The recent Supreme Court decision in Gallagher v ACC Bank (delivered on 7 June 2012) provided much needed clarification in relation to when the statute of limitations begins to run in tort claims relating to the mis-selling of financial products. It also highlights one of the potential dangers associated with claiming no transaction would have occurred but for the defendant’s negligence.
Mr Gallagher invested €500,000 in ACC’s “Solid World Bond”, borrowing 100% of the capital investment from ACC. Performance of the bond was index linked to a basket of shares. Although the value of the bond was guaranteed, in order to make a return, the basket of shares would have had to far outperform the rate of interest paid on the loan. In fact, the performance of the shares was insufficient to pay any of the loan interest and Mr Gallagher brought a claim against ACC for the interest paid.
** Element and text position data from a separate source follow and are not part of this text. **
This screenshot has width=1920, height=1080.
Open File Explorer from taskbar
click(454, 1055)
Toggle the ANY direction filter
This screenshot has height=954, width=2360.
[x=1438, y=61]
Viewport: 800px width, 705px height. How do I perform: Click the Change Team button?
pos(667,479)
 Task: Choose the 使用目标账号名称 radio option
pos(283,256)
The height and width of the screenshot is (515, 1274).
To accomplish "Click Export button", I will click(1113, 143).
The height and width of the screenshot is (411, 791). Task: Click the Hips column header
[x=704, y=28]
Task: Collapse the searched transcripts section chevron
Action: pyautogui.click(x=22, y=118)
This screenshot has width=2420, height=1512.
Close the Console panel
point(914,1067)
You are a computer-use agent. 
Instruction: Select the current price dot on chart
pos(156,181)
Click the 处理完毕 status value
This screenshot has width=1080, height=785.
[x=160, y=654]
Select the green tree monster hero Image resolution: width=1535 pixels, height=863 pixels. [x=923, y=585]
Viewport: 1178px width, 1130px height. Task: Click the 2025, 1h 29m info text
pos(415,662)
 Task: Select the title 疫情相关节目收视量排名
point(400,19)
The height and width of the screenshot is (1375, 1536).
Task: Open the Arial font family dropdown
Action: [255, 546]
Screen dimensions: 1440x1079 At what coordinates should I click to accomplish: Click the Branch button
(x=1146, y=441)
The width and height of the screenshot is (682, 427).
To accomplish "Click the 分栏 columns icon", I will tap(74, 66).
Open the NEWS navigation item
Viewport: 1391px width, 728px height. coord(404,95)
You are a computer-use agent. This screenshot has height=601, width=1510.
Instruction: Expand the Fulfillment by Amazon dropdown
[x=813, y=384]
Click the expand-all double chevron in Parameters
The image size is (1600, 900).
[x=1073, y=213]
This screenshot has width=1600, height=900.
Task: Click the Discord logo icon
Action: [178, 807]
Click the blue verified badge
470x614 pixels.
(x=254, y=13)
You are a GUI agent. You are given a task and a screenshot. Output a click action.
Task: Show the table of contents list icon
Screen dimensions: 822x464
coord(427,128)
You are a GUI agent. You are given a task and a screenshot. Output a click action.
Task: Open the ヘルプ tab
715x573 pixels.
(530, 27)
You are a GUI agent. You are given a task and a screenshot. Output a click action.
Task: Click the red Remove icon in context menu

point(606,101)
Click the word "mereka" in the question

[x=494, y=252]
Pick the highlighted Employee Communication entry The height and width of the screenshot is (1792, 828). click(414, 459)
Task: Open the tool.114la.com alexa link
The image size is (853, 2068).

He commenced his legal action more than 6 years after he purchased the product and ACC argued the claim was consequently statute barred.
Charleton J in the High Court held that the claim was not statute-barred on the basis that Mr Gallagher did not suffer any “immediate loss” at the time he purchased the bond, but faced only a contingent liability, which the Judge noted was not ‘damage’ until the contingency occurs.
The Supreme Court disagreed. Mr Gallagher alleged that he had been induced by ACC’s negligence to invest in the bond, which was a “borrow to invest product” making it wholly unsuitable for him or any investor. He claimed that were it not for ACC’s negligence and misrepresentation he would not have entered into the transaction at all. In light of this the Court observed that it was “inescapable that the plaintiff’s claim as pleaded was that he suffered damage by the very fact of entering the transaction and purchasing the bond”. That was when cause of action accrued and the Court concluded that time should run from that date. As the proceedings were issued by Mr Gallagher more than 6 years after he purchased the bond, they were statute barred.
The Supreme Court made it clear that its decision was based on the facts of the case and that it was not possible “to lay down a rule capable of easy application in every case”. The investment was absolutely fixed in its duration and its nature and there was no active management or investment carried out during its term. The manner in which the case was pleaded as a ‘no transaction’ case also clearly influenced the decision. The Court noted that there may be other cases involving “a different kind of investment, especially one where obligations of management and investment were undertaken”, where the cause of action might not accrue until the end of the period of the investment.